10 a.m. – 4 p.m.
Landscape design by Sustainable Urban Natives
April designed a series of swales and swale pathways to keep water on site while moving through during a storm event. The property is on well water making it more important to retain water on site wherever possible.
A wonderful selection of California native plants cover the hillside and line the swales, with a focus on meadow grasses as a foundation we used Deer Grass, Hair Grass and Red Fescue. The garden created a rich habitat for wildlife with many species of Sage, California lilac and Manzanita, all drought tolerant and site appropriate. Buckwheats and a few non-native species provide even more habitat to this garden.

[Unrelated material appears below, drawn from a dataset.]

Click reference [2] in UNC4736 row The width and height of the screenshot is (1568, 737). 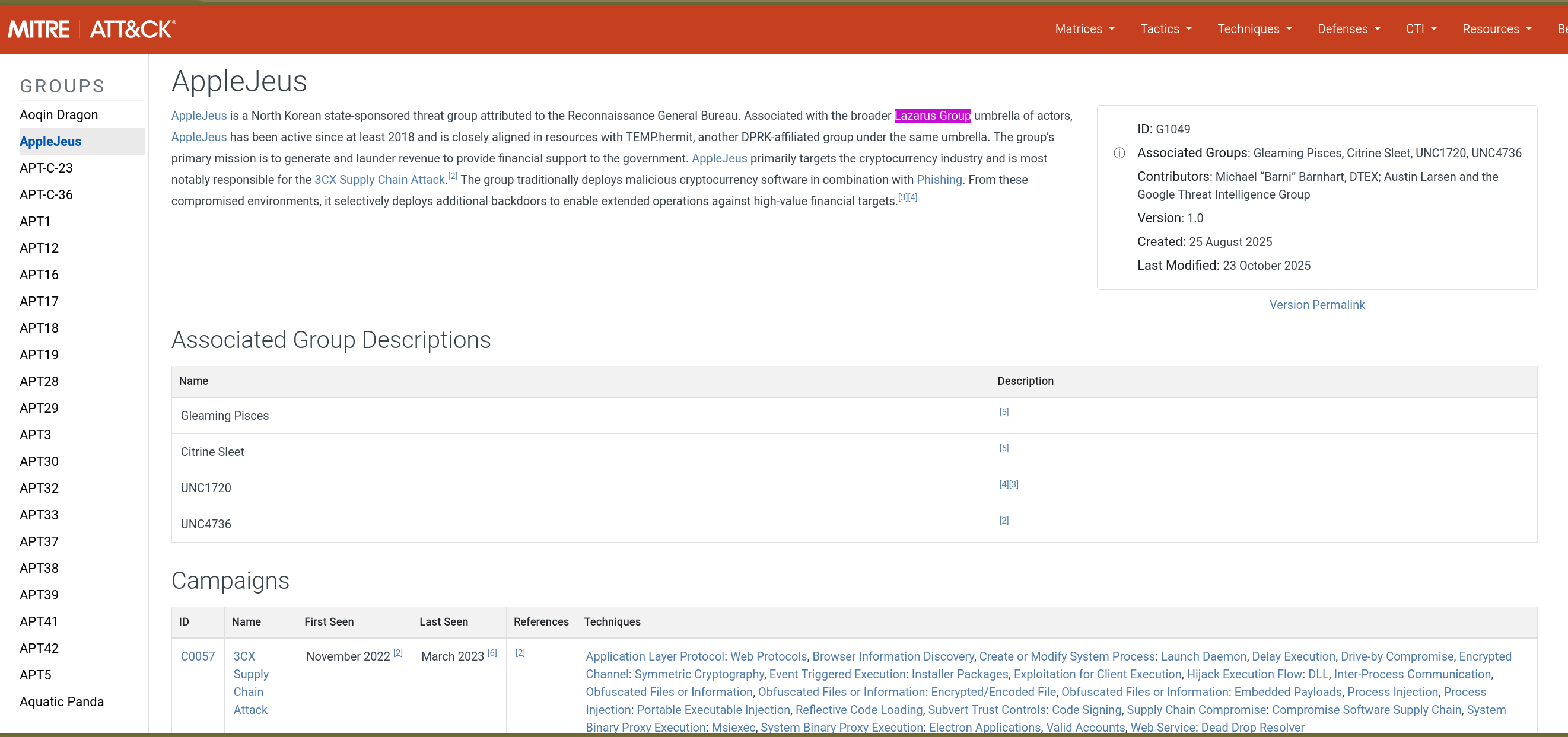click(x=1004, y=521)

Sheet mulching was used extensively to combat weeds and a good thick layer of arbor mulch. The pathways and swales are lined with steel edging and filled with pebbles.
A subtle solar water feature provides a small amount of water for the birds and bees.
Throughout the site California native shrubs are used as screening and to provide habitat. This garden is only one and a half years old and already flourishes with bloom and habitat. The planting was mostly from 4-inch pots, however they quickly filled out. Planted in the fall of 2014, the garden benefitted from the winter rainy season to establish without supplemental irrigation.
Landscape Designer April Owens designs and builds gardens primarily using California native plants. Trained as a landscape architect and certified as a California Naturalist, she brings a studied eye to her designs. Her Company SUN (Sustainable Urban Natives) installs and maintains these designs using practices from ecological, habitat and permaculture theories.
Access to this garden is via a steep narrow driveway with limited parking.
A printable plant list is available to download for this garden.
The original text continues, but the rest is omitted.